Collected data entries
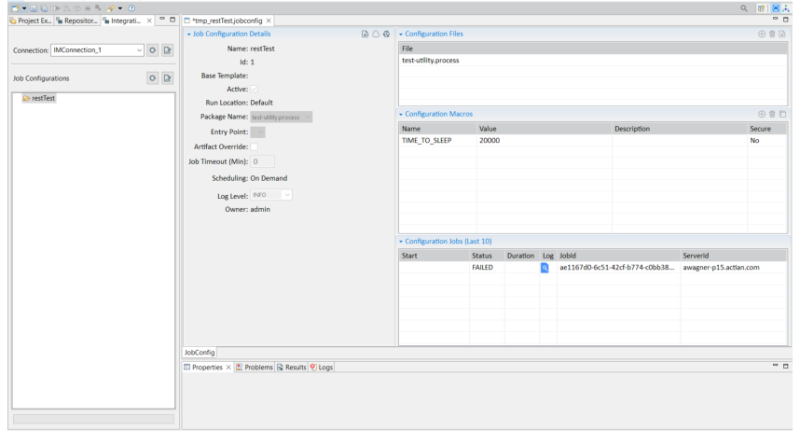Image resolution: width=800 pixels, height=431 pixels.
Task: Click the refresh icon next to Connection dropdown
Action: 153,50
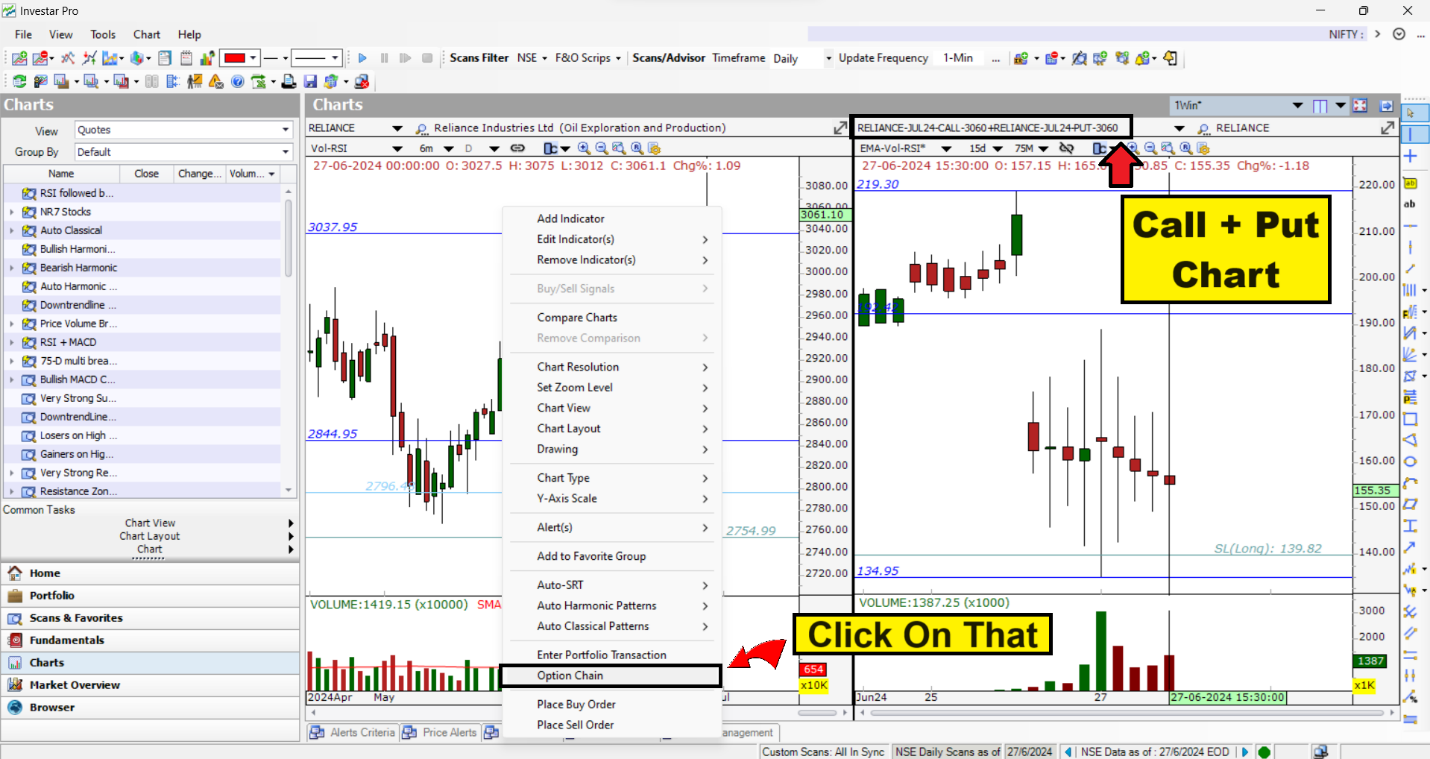This screenshot has width=1430, height=759.
Task: Open the Tools menu
Action: tap(103, 34)
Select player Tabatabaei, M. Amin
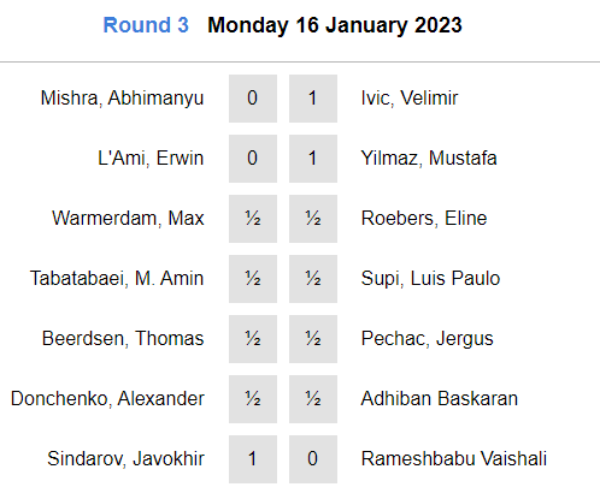The image size is (600, 493). (117, 279)
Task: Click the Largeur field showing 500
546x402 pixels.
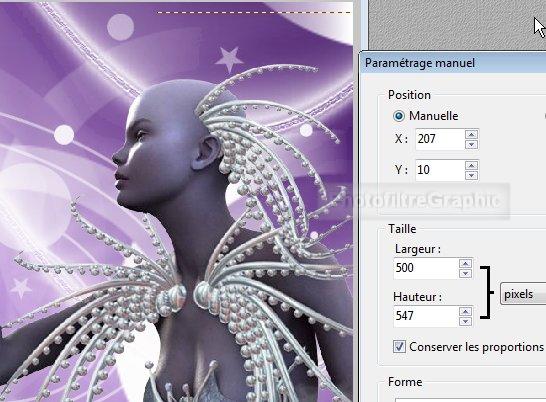Action: pos(426,268)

**PROBLEM REQUIREMENTS**.
In the answer, give only the lines from the one containing "Task: Click the Largeur field showing 500" through the end of the records above, each reproduced exactly. Include no pictures.

**THE COMPLETED TASK**.
Task: Click the Largeur field showing 500
546x402 pixels.
Action: pos(426,268)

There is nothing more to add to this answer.